Please reproduce the listing below line for line, changing nothing.

(Stored data)
>> start

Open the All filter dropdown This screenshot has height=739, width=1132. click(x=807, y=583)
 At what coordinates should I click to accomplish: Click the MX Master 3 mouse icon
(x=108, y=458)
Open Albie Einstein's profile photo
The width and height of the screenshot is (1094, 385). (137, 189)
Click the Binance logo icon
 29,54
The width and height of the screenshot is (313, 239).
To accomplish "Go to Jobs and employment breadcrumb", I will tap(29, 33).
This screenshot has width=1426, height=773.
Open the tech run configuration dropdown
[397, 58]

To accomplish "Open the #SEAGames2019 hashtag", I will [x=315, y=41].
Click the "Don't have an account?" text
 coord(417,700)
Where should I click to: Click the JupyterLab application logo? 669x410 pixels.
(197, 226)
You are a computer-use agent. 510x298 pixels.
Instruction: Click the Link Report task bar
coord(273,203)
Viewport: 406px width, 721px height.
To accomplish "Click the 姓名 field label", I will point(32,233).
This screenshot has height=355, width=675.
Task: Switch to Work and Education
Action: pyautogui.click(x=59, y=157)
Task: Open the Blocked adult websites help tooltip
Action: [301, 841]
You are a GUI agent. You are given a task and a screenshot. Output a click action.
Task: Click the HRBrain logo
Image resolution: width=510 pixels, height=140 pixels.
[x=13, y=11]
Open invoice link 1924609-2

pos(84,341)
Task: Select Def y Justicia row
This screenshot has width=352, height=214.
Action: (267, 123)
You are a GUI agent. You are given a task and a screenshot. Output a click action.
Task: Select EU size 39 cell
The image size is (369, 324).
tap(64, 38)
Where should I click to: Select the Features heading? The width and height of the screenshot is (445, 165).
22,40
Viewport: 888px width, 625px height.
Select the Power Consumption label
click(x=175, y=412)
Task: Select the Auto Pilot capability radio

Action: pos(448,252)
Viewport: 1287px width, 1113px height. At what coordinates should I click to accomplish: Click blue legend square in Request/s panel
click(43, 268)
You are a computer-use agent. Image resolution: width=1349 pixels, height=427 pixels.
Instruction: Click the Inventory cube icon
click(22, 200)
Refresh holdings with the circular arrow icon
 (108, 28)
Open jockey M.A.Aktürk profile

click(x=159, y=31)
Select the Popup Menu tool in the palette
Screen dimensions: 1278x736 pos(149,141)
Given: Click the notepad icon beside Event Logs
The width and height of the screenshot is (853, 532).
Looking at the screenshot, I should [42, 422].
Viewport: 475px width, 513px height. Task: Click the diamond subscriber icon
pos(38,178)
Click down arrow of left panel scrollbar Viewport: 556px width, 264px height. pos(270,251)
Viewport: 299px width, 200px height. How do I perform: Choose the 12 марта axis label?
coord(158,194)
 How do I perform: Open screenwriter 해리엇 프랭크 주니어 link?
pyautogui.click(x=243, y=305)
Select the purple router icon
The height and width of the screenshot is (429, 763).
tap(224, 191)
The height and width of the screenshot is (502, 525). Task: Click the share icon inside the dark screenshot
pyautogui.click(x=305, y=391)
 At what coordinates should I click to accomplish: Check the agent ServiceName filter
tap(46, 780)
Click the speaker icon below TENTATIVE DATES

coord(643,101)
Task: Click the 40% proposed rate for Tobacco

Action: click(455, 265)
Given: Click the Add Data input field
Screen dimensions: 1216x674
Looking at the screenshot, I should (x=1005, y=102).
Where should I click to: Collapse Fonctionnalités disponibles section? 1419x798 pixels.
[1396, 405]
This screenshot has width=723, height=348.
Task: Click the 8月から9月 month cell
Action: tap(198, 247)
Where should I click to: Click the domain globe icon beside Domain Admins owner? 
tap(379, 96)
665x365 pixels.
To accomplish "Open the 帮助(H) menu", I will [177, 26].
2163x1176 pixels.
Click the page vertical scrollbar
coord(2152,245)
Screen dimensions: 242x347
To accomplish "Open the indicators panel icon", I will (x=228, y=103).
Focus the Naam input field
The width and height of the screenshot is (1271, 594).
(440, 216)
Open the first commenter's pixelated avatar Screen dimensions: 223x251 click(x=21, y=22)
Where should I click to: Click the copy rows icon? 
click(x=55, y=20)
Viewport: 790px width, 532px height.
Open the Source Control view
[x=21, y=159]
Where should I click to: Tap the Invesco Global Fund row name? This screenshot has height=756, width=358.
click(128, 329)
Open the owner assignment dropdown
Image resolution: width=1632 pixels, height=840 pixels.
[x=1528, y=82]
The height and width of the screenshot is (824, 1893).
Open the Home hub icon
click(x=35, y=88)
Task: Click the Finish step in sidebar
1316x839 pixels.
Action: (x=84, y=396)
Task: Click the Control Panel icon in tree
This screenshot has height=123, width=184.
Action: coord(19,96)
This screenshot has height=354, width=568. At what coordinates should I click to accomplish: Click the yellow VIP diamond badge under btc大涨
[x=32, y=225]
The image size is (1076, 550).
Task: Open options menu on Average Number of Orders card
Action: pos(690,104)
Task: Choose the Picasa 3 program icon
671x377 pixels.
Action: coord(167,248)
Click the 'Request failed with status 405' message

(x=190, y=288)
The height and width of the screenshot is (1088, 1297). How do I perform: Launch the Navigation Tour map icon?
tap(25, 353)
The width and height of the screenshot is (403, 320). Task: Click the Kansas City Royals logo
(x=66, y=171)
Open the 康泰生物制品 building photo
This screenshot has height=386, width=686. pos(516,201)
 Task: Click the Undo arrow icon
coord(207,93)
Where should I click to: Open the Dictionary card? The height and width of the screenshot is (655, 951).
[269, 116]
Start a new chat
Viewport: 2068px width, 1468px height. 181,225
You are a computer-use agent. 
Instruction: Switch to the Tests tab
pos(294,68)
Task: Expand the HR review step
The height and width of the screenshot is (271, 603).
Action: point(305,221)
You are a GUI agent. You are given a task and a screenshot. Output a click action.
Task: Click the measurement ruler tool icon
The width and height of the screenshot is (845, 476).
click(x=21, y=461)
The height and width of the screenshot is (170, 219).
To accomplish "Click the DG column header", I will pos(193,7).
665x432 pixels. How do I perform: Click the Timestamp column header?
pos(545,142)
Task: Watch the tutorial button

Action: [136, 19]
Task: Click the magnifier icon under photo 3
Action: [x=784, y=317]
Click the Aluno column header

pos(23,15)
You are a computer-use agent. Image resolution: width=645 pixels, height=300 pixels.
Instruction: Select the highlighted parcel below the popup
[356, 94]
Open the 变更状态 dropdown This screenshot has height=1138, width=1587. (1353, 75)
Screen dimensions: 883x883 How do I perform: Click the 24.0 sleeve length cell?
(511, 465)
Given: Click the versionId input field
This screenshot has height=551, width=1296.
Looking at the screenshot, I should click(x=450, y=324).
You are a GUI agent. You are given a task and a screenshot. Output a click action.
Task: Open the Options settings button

>> end

# Solution
Open the All filter dropdown This screenshot has height=739, width=1132. click(x=807, y=583)
 At what coordinates should I click to accomplish: Click the MX Master 3 mouse icon
(x=108, y=458)
Open Albie Einstein's profile photo
The width and height of the screenshot is (1094, 385). (137, 189)
Click the Binance logo icon
 29,54
The width and height of the screenshot is (313, 239).
To accomplish "Go to Jobs and employment breadcrumb", I will tap(29, 33).
This screenshot has width=1426, height=773.
Open the tech run configuration dropdown
[397, 58]

To accomplish "Open the #SEAGames2019 hashtag", I will [x=315, y=41].
Click the "Don't have an account?" text
 coord(417,700)
Where should I click to: Click the JupyterLab application logo? 669x410 pixels.
(197, 226)
You are a computer-use agent. 510x298 pixels.
Instruction: Click the Link Report task bar
coord(273,203)
Viewport: 406px width, 721px height.
To accomplish "Click the 姓名 field label", I will point(32,233).
This screenshot has height=355, width=675.
Task: Switch to Work and Education
Action: pyautogui.click(x=59, y=157)
Task: Open the Blocked adult websites help tooltip
Action: [301, 841]
You are a GUI agent. You are given a task and a screenshot. Output a click action.
Task: Click the HRBrain logo
Image resolution: width=510 pixels, height=140 pixels.
[x=13, y=11]
Open invoice link 1924609-2

pos(84,341)
Task: Select Def y Justicia row
This screenshot has width=352, height=214.
Action: (267, 123)
You are a GUI agent. You are given a task and a screenshot. Output a click action.
Task: Select EU size 39 cell
The image size is (369, 324).
tap(64, 38)
Where should I click to: Select the Features heading? The width and height of the screenshot is (445, 165).
22,40
Viewport: 888px width, 625px height.
Select the Power Consumption label
click(x=175, y=412)
Task: Select the Auto Pilot capability radio

Action: pos(448,252)
Viewport: 1287px width, 1113px height. At what coordinates should I click to accomplish: Click blue legend square in Request/s panel
click(43, 268)
You are a computer-use agent. Image resolution: width=1349 pixels, height=427 pixels.
Instruction: Click the Inventory cube icon
click(22, 200)
Refresh holdings with the circular arrow icon
 (108, 28)
Open jockey M.A.Aktürk profile

click(x=159, y=31)
Select the Popup Menu tool in the palette
Screen dimensions: 1278x736 pos(149,141)
Given: Click the notepad icon beside Event Logs
The width and height of the screenshot is (853, 532).
Looking at the screenshot, I should [42, 422].
Viewport: 475px width, 513px height. Task: Click the diamond subscriber icon
pos(38,178)
Click down arrow of left panel scrollbar Viewport: 556px width, 264px height. pos(270,251)
Viewport: 299px width, 200px height. How do I perform: Choose the 12 марта axis label?
coord(158,194)
 How do I perform: Open screenwriter 해리엇 프랭크 주니어 link?
pyautogui.click(x=243, y=305)
Select the purple router icon
The height and width of the screenshot is (429, 763).
tap(224, 191)
The height and width of the screenshot is (502, 525). Task: Click the share icon inside the dark screenshot
pyautogui.click(x=305, y=391)
 At what coordinates should I click to accomplish: Check the agent ServiceName filter
tap(46, 780)
Click the speaker icon below TENTATIVE DATES

coord(643,101)
Task: Click the 40% proposed rate for Tobacco

Action: click(455, 265)
Given: Click the Add Data input field
Screen dimensions: 1216x674
Looking at the screenshot, I should (x=1005, y=102).
Where should I click to: Collapse Fonctionnalités disponibles section? 1419x798 pixels.
[1396, 405]
This screenshot has width=723, height=348.
Task: Click the 8月から9月 month cell
Action: tap(198, 247)
Where should I click to: Click the domain globe icon beside Domain Admins owner? 
tap(379, 96)
665x365 pixels.
To accomplish "Open the 帮助(H) menu", I will [177, 26].
2163x1176 pixels.
Click the page vertical scrollbar
coord(2152,245)
Screen dimensions: 242x347
To accomplish "Open the indicators panel icon", I will (x=228, y=103).
Focus the Naam input field
The width and height of the screenshot is (1271, 594).
(440, 216)
Open the first commenter's pixelated avatar Screen dimensions: 223x251 click(x=21, y=22)
Where should I click to: Click the copy rows icon? 
click(x=55, y=20)
Viewport: 790px width, 532px height.
Open the Source Control view
[x=21, y=159]
Where should I click to: Tap the Invesco Global Fund row name? This screenshot has height=756, width=358.
click(128, 329)
Open the owner assignment dropdown
Image resolution: width=1632 pixels, height=840 pixels.
[x=1528, y=82]
The height and width of the screenshot is (824, 1893).
Open the Home hub icon
click(x=35, y=88)
Task: Click the Finish step in sidebar
1316x839 pixels.
Action: (x=84, y=396)
Task: Click the Control Panel icon in tree
This screenshot has height=123, width=184.
Action: coord(19,96)
This screenshot has height=354, width=568. At what coordinates should I click to accomplish: Click the yellow VIP diamond badge under btc大涨
[x=32, y=225]
The image size is (1076, 550).
Task: Open options menu on Average Number of Orders card
Action: pos(690,104)
Task: Choose the Picasa 3 program icon
671x377 pixels.
Action: coord(167,248)
Click the 'Request failed with status 405' message

(x=190, y=288)
The height and width of the screenshot is (1088, 1297). How do I perform: Launch the Navigation Tour map icon?
tap(25, 353)
The width and height of the screenshot is (403, 320). Task: Click the Kansas City Royals logo
(x=66, y=171)
Open the 康泰生物制品 building photo
This screenshot has height=386, width=686. pos(516,201)
 Task: Click the Undo arrow icon
coord(207,93)
Where should I click to: Open the Dictionary card? The height and width of the screenshot is (655, 951).
[269, 116]
Start a new chat
Viewport: 2068px width, 1468px height. 181,225
You are a computer-use agent. 
Instruction: Switch to the Tests tab
pos(294,68)
Task: Expand the HR review step
The height and width of the screenshot is (271, 603).
Action: point(305,221)
You are a GUI agent. You are given a task and a screenshot. Output a click action.
Task: Click the measurement ruler tool icon
The width and height of the screenshot is (845, 476).
click(x=21, y=461)
The height and width of the screenshot is (170, 219).
To accomplish "Click the DG column header", I will pos(193,7).
665x432 pixels. How do I perform: Click the Timestamp column header?
pos(545,142)
Task: Watch the tutorial button

Action: [136, 19]
Task: Click the magnifier icon under photo 3
Action: [x=784, y=317]
Click the Aluno column header

pos(23,15)
You are a computer-use agent. Image resolution: width=645 pixels, height=300 pixels.
Instruction: Select the highlighted parcel below the popup
[356, 94]
Open the 变更状态 dropdown This screenshot has height=1138, width=1587. (1353, 75)
Screen dimensions: 883x883 How do I perform: Click the 24.0 sleeve length cell?
(511, 465)
Given: Click the versionId input field
This screenshot has height=551, width=1296.
Looking at the screenshot, I should click(x=450, y=324).
You are a GUI agent. You are given a task and a screenshot. Output a click action.
Task: Open the Options settings button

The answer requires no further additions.